**WHAT THE EXERCISE ASKS**
Rewrite the passage on automation, starting at "NARRATOR: To put" and ending at "long way to go.", updating "automated phone systems" to "self-checkout machines".

**TEXT PASSAGE**
────────────────────────────────────────
More recently, the Wuhan pandemic has speeded up the process of businesses adopting smart machines, since robots also don’t get sick—so convenient rather than undependable humans with their annoying germs.

CNBC held a discussion among tech experts last month about smart machines in the Plague Year: How coronavirus could usher in a new age of automation:

There’s not a lot that can be done to deal with the job-killing Age of Automation we face, but it would make sense to end immigration, because most of the jobs that immigrants do can be done more cheaply by smart machines. In short,

Automation Makes Immigration Obsolete

Here’s a transcript of the discussion I cleaned up for easy reference:

NARRATOR: Automation is coming for your job — at least that’s the fear among many workers — from burger-flipping bots to car-building robots, not to mention high-powered software taking on more and more administrative tasks. It seems like hundreds of skills are rapidly becoming obsolete in the US economy. A McKinsey study found that AI and deep learning could add as much as $3.5 trillion to $5.8 trillion in annual value to companies.

ANDREW YANG: Eighty percent or more of the jobs that make $20 an hour or less are at least potentially subject to automation.

NARRATOR: The economic shock of the pandemic hasn’t helped; human workers are vulnerable to diseases that robots aren’t, making it much easier and now cheaper to have a robot on staff that doesn’t require healthcare.

MARCUS CASEY: Businesses are kind of looking and seeing that humans can get sick from covid, but machines can’t.

MICHAEL HICKS: If you can eliminate the healthcare costs, the labor and wage tag that comes along with those folks and particularly in services — that’s a big competitive advantage.

NARRATOR: To put the increase in robotics in perspective: the U.S. had .49 robots per thousand workers in 1995 which rose to 1.79 robots per thousand workers in 2017, but automation isn’t just a robotics revolution. The rise in information technology and artificial intelligence or AI has also become an enabler of automation. AI can help navigate difficult challenges that previously only a human operator could handle. Of course, if you’ve encountered automated phone systems, it’s likely you personally experienced that automation still has a long way to go.

DARON ACEMOGLU: There’s nothing wrong with automation as long as it is part of a portfolio of technological changes, but its specific effects are not super good for labor.

NARRATOR: But the pace of technological change is accelerating, and the covid-19 pandemic could have acted as the accelerant. The Urban Institute estimates more than 8 million low-income jobs have been lost during the pandemic.

ROBERT LITAN: One of the reasons we have friction in our labor force is that when people get laid off they have a harder time finding a new job, and that’s been especially true in the last twenty years.

NARRATOR: High-skilled jobs such as finance managers, payroll managers and accounting roles face a 56 percent chance of being automated in the future. And according to, up to 30 percent of oil and gas jobs could be lost to automation by 2040. One major problem in the US for workers is that workers are a tax burden for employers, whereas machines are actually subsidized.

ACEMOGLU: US tax code has been very automation friendly: the United States has always taxed capital more lightly than labor.

LITAN: I think the government is going to have to be more aggressive going forward than just simply relying on a growing economy.

NARRATOR: Automation was progressing before the pandemic hit, but the sudden financial pressure that businesses in the US encountered created the perfect storm to turn to automation. In previous recessions, enterprises looking to streamline their business practices turned to automation and in some cases the recession simply sped up what was already a long desired change.
────────────────────────────────────────
**RECORD SET**
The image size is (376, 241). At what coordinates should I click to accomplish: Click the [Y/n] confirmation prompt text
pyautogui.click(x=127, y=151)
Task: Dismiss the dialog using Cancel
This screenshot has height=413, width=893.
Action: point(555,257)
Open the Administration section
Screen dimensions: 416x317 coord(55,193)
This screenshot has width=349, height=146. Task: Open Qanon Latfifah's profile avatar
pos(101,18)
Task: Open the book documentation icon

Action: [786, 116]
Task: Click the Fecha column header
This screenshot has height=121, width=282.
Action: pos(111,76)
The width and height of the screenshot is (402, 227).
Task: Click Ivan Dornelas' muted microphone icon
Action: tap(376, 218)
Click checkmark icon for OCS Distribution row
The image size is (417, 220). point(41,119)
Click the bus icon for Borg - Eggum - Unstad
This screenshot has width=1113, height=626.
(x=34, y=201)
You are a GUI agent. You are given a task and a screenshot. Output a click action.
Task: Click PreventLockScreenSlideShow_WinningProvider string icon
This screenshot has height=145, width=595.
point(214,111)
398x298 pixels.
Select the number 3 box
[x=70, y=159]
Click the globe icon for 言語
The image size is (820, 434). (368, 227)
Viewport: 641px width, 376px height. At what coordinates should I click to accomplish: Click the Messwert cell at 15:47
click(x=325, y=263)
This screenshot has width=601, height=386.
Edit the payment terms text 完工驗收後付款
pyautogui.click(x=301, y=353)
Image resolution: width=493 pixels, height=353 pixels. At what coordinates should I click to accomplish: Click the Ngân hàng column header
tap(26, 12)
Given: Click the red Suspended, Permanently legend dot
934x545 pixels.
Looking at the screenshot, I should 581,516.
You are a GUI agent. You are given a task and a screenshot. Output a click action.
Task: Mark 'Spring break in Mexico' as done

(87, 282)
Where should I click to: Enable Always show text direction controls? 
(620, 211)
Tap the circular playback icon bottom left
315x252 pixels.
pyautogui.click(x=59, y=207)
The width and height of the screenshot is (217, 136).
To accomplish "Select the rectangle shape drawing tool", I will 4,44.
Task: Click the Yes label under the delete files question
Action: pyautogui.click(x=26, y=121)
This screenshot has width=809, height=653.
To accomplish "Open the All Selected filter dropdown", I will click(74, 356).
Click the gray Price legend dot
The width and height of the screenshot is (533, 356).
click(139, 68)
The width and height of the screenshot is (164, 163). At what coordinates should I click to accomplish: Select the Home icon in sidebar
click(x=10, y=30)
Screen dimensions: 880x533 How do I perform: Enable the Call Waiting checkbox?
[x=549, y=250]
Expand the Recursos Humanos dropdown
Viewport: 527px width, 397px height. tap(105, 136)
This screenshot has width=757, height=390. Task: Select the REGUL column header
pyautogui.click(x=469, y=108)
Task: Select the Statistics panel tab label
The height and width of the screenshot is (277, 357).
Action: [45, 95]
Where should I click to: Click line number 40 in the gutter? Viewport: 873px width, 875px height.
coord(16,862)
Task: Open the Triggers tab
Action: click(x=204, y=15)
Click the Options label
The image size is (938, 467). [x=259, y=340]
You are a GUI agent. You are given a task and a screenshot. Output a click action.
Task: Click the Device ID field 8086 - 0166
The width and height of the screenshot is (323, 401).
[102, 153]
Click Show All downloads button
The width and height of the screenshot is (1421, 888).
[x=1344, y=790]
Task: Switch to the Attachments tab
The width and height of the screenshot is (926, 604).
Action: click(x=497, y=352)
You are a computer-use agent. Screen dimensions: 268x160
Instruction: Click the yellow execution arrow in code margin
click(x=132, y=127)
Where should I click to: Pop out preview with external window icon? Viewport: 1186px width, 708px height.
────────────────────────────────────────
**ANSWER FOR THE TASK**
NARRATOR: To put the increase in robotics in perspective: the U.S. had .49 robots per thousand workers in 1995 which rose to 1.79 robots per thousand workers in 2017, but automation isn’t just a robotics revolution. The rise in information technology and artificial intelligence or AI has also become an enabler of automation. AI can help navigate difficult challenges that previously only a human operator could handle. Of course, if you’ve encountered self-checkout machines, it’s likely you personally experienced that automation still has a long way to go.